O komentarzach i wulgaryzmach słów kilka

Difficile est satiram non scribere – trudno nie pisać satyry. (Juwenalis z Akwinum)

Z problemem zamieszczania w Internecie wulgarnych komentarzy i równie nieprzyzwoitych postów zetknąłem się po raz pierwszy, gdy kilka lat temu przyjąłem funkcję moderatora (a właściwie cenzora obyczajowego) na forum dyskusyjnym Magazynu Szachista. Tutaj należy się Czytelnikowi wyjaśnienie, dlaczego sam określam się jako cenzor a nie moderator. Uważam, że rola tego ostatniego polega na zapewnieniu w miarę równego dostępu do dyskusji wszystkim jej uczestnikom oraz sterowaniem polemiką tak, aby zmierzała w pewnym określonym kierunku, unikając tematów pobocznych, niezwiązanych z głównym nurtem wypowiedzi. Ponieważ sposób prowadzenia polemik na forach dyskusyjnych jest nieco inny niż w tradycyjnych środkach masowego przekazu, więc nie miałem tu nic do zrobienia jako moderator. Dyskusje toczyły się własnym trybem, a ich uczestnicy dobrze sobie radzili beze mnie.
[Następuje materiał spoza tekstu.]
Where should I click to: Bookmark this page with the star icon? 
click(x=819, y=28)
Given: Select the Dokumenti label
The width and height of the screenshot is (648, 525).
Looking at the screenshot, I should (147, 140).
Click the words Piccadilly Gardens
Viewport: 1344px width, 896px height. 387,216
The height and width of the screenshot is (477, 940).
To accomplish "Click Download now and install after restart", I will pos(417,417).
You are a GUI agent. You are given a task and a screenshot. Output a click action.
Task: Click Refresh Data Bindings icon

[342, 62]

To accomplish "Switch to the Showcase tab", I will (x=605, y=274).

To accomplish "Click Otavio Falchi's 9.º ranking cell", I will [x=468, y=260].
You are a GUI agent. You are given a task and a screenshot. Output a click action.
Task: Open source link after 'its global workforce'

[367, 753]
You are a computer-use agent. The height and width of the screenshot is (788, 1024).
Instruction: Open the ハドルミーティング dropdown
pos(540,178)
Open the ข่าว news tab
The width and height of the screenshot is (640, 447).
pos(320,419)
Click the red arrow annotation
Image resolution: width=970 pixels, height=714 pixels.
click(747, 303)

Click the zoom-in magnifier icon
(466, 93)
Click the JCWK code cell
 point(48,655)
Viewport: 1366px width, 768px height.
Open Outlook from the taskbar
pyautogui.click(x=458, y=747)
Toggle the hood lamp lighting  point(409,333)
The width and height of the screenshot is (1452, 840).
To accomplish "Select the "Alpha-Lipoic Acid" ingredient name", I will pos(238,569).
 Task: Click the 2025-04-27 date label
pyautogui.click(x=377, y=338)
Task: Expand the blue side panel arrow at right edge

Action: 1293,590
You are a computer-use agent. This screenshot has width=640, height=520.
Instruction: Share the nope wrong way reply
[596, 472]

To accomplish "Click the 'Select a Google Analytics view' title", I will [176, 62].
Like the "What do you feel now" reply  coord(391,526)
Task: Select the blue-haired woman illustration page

Rola cenzora jest inna, gdyż jego zadaniem jest filtrowanie treści zgodnie z odpowiednim „kluczem” i usuwanie albo edytowanie zamieszczonych wpisów tak, aby spełniały kryteria narzucone przez cenzurę. Mój „klucz” jest już zapewne znany Czytelnikom blogu Jerzego Konikowskiego, ale poniżej przedstawię o co w nim chodzi. W trakcie opieki nad wspomnianym forum stanąłem wobec niełatwego problemu, jakim było zachowanie proporcji pomiędzy wolnością wyrażania własnych opinii, a chamstwem wypowiedzi. Zawsze podkreślałem i czynię to nadal, że jestem zwolennikiem wolności wypowiedzi i zdecydowanie występuję przeciwko jej ograniczaniu. Ale należy odróżnić wolność wypowiedzi, czyli możliwość wypowiadania własnych opinii, od źle pojętej swobody, która skutkuje rozpasaniem języka i bardzo często obraźliwymi, krzywdzącymi wypowiedziami. Jako cenzor przyjąłem zasadę, że jeżeli ktoś pisze ewidentną nieprawdę, np. że Kasparow nie umie grać w szachy (przykład zmyślony), to nie ingeruję w treść jego wypowiedzi. Oczywiście jest ona błędna, ale jest wyrazem postawy czy opinii danego komentatora. Nie zgadzam się z jego zdaniem, ale szanuję je, i nie usuwam z dyskusji. W ogólności nigdy nie ingerowałem w merytoryczne kwestie wypowiedzi internautów.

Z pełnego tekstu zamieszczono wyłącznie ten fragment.